The program cuts and cancellations, first announced last month by Defense Secretary Robert Gates, are aimed at focusing Pentagon spending more heavily on weapons and capabilities that are needed for current combat operations, such as drones and more helicopter crews.
"This is a reform budget," Pentagon comptroller Robert Hale said today. "We sometimes ... use that phrase loosely. But I think a handful of budgets qualify, and this one does."
The budget provides funding for the Army's Future Combat Systems program at around $3 billion, down $633 million from the amount previously projected for 2010, Army officials said Thursday.
Only a small portion of that request would pay to restart the manned ground vehicle portion of the program, which Gates canceled last month amid concerns that the Army had not taken lessons learned in Iraq and Afghanistan into account in the vehicle design.
The Army plans to have a concept for the manned vehicles ready by Labor Day, said Lt. Gen. Edgar Stanton, the service's budget chief.
Meanwhile, the Obama administration said it does not intend to pursue an alternate engine for the F-35 Joint Strike Fighter, which would cost $465 million next year.
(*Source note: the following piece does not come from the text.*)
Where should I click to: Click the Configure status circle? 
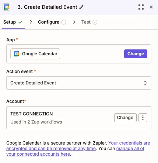pyautogui.click(x=64, y=22)
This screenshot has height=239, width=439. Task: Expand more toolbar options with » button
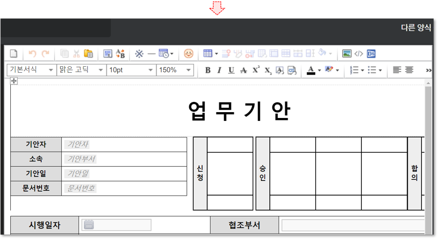tap(429, 70)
"The Defense Department is already pleased with the engine it has. The engine it has works," President Obama said this morning. "The Pentagon does not want, and does not plan to use, the alternative version."
United Technologies' Pratt & Whitney unit builds the primary engine, while General Electric Co. and the British firm Rolls Royce had been tapped to build the second engine.
The Bush administration tried and failed for years to cancel the second engine, saying it was an unnecessary cost. But lawmakers repeatedly rejected the cancelation and put the funding back into the program, arguing that an engine competition would ultimately cut costs.
Also today, Hale said the Pentagon plans to "immediately restart" the presidential helicopter program, which Gates canceled after it had more than doubled in cost to $13 billion. The Pentagon has already spent $3.2 billion on the program.
"Well, as economists say, sunk costs are sunk. We won't save that" funding, Hale said. "But going forward, we need to keep better control of the requirements, which I think ran amok with this weapons system."
The 2010 budget request includes $85 million to end the program and start up another effort, but contract termination costs are likely to exceed the amount requested for 2010, said Rear Adm. J.T. Blake, the deputy assistant Navy secretary for budget.
Indeed, the Pentagon will incur hefty termination costs on several of its canceled programs, but Hale said the department did not have an estimate of what it would cost.
"Those are going to be subject to negotiation," he said. "They always are."
The war fighting portion of the budget request -- spending that the previous Bush administration routinely sought in emergency supplementals -- contains mostly operations and maintenance dollars. But it does include some procurement money, including $5.5 billion to buy 1,080 all-terrain versions of the Mine Resistant Ambush-Protected vehicles for use in Afghanistan.
Also included in the war-related spending request is $252.8 million to buy 12 Predator and Reaper unmanned aerial vehicles, in addition to the $1 billion in the base budget to buy 48 of the drones.